For the foreseeable future, more people worldwide will continue to go thirsty due to human folly than the effects of climate change. More ecosystem collapse will be caused by human folly than climate change. Though climate change will surely make these problems worse, it won’t have caused them: collapsing freshwater ecosystems and billions going thirsty is simply how the world works. Our greatest fears of climate change are already happening.

Yet none of this is necessary. There is enough freshwater to support all humanity without sacrificing natural gems like Lake Chad – that is, if we responsibly manage these precious resources.

As we’ll learn in Chapter 3, the single largest contributor to these many problems is poverty. And as we’ll learn in Chapter 4, some of the villains perpetuating poverty in the Sahel are directly controlled by the governments of developed countries, especially the United States. These are not merely problems you can contribute to as a citizen of a wealthy country, but rather villains that cannot be stopped without people like you.

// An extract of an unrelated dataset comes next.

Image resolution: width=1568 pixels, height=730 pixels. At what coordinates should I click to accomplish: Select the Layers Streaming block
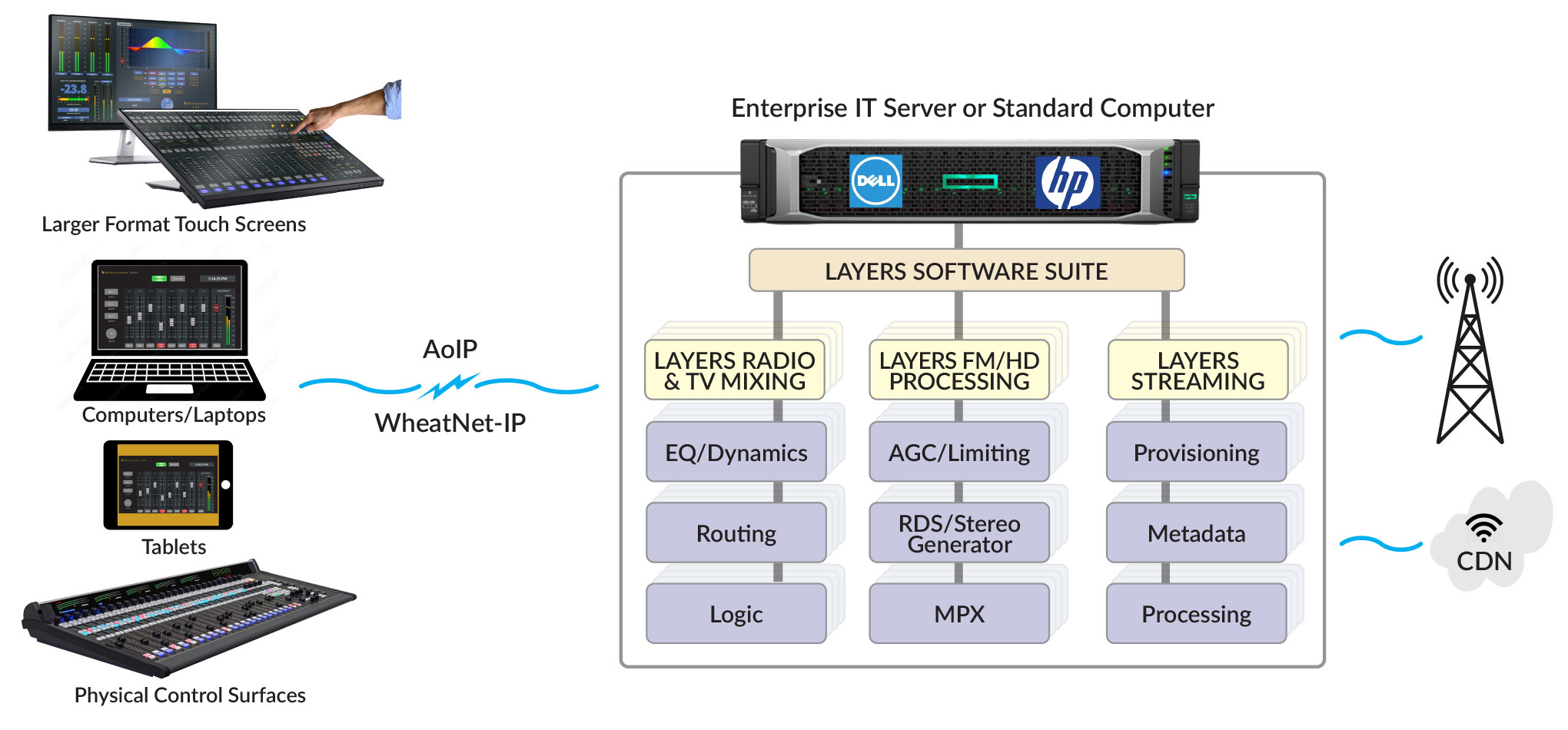point(1197,370)
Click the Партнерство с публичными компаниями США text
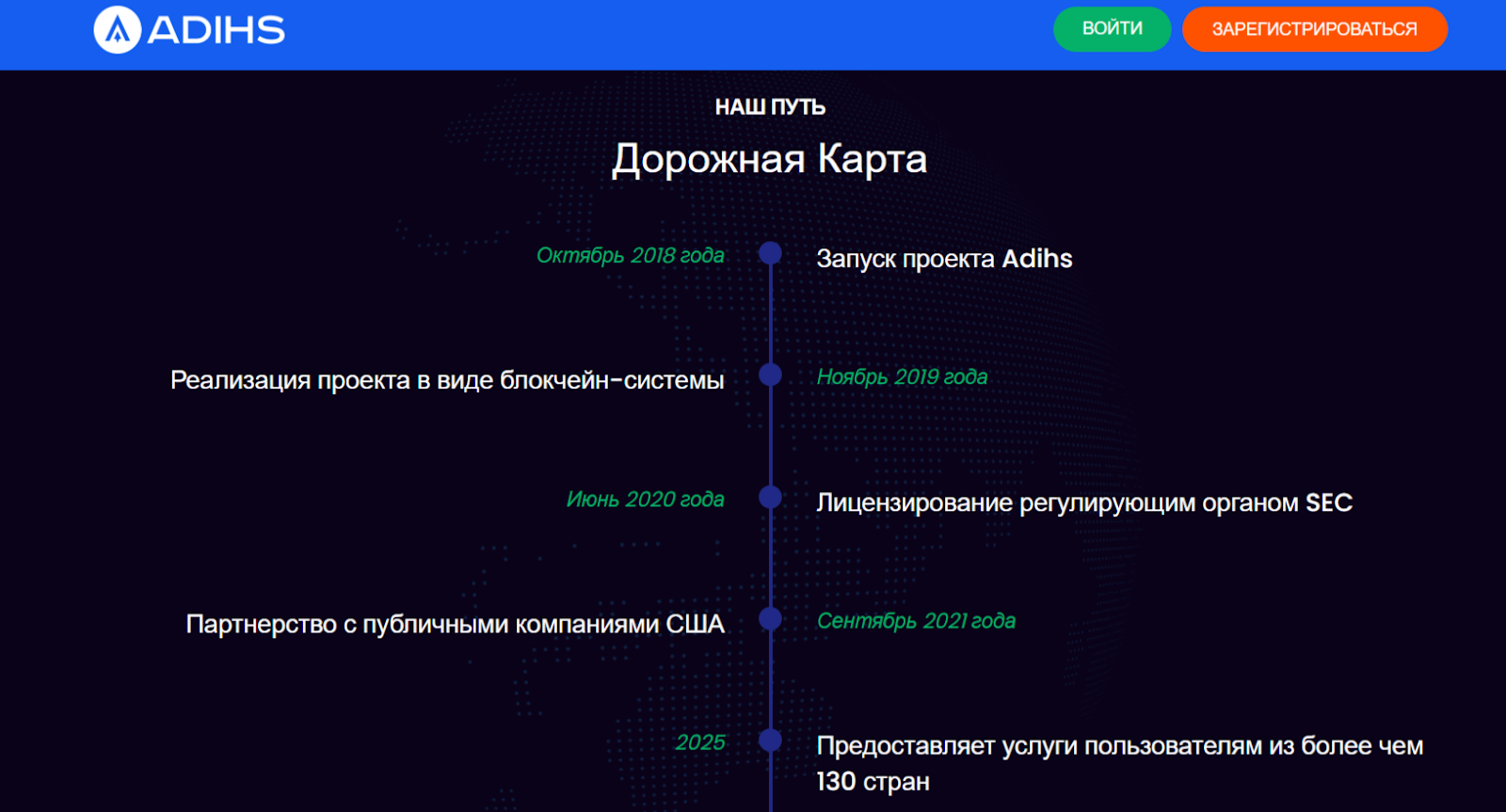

Since poverty is the root cause of so many environmental problems, there is no such thing as environmentalism without meeting everyone’s basic needs. There is no reversing the collapse of Lake Chad nor the land degradation in the Sahel without addressing poverty. And since we must reverse land degradation in order to reach zero emissions – remember, a quarter of humanity’s greenhouse gas emissions comes from land degradation – we cannot stop climate change without meeting everyone’s basic needs. We might not want to care about a lake we will never visit or people we will never meet, but we all share one atmosphere, and unless we can solve the Sahel’s land degradation crisis, we cannot prevent catastrophic climate change.